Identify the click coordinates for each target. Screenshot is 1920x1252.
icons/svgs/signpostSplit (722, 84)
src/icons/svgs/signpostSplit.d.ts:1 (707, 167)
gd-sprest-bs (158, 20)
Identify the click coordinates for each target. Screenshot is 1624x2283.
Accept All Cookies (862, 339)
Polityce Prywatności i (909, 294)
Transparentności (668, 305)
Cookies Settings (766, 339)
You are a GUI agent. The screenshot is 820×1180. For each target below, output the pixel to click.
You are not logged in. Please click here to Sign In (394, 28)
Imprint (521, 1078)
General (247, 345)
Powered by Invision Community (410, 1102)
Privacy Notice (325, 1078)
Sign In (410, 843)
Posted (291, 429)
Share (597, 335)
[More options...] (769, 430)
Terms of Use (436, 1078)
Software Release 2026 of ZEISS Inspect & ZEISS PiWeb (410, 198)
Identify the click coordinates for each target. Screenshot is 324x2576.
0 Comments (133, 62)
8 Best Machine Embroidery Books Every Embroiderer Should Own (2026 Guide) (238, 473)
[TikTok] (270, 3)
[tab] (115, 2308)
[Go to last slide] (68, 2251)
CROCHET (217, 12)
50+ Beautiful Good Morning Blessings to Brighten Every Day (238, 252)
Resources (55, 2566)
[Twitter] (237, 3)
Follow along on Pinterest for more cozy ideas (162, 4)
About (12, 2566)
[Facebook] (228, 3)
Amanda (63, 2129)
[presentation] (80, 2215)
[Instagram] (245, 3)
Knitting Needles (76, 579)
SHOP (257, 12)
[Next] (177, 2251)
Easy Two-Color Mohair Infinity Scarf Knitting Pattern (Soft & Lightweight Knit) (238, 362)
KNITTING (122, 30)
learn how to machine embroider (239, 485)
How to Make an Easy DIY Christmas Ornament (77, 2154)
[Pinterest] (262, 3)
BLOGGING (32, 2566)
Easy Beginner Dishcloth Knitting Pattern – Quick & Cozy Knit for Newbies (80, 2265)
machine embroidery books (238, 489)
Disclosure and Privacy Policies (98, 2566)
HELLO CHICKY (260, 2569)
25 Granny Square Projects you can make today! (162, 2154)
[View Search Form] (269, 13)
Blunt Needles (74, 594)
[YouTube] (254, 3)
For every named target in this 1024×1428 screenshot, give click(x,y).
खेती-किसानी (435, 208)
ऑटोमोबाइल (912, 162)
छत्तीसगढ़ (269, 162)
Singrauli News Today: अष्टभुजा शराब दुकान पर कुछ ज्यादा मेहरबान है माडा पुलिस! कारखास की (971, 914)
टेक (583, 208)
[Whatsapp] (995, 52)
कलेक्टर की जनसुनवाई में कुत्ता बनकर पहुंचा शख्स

+++

Exercise requirements:
Check each line of the data above for the word "svgs". Report how many lines have it, and nothing else.

Exercise result:
2